§ **RECORDS PROVIDED**

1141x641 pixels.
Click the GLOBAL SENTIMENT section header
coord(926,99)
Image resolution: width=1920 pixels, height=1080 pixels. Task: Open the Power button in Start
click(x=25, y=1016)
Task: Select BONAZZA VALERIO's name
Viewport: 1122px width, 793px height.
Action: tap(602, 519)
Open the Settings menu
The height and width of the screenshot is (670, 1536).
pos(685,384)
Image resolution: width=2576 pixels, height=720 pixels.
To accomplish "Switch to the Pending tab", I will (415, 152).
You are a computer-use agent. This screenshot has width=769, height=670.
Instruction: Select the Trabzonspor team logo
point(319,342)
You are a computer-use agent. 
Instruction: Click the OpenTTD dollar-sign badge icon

§ **EXERCISE OBJECTIVE**
Render every line of the records above as a JSON list of strings, one string per line, with blank lines omitted.

§ **EXERCISE OUTPUT**
[
  "1141x641 pixels.",
  "Click the GLOBAL SENTIMENT section header",
  "coord(926,99)",
  "Image resolution: width=1920 pixels, height=1080 pixels. Task: Open the Power button in Start",
  "click(x=25, y=1016)",
  "Task: Select BONAZZA VALERIO's name",
  "Viewport: 1122px width, 793px height.",
  "Action: tap(602, 519)",
  "Open the Settings menu",
  "The height and width of the screenshot is (670, 1536).",
  "pos(685,384)",
  "Image resolution: width=2576 pixels, height=720 pixels.",
  "To accomplish \"Switch to the Pending tab\", I will (415, 152).",
  "You are a computer-use agent. This screenshot has width=769, height=670.",
  "Instruction: Select the Trabzonspor team logo",
  "point(319,342)",
  "You are a computer-use agent. ",
  "Instruction: Click the OpenTTD dollar-sign badge icon"
]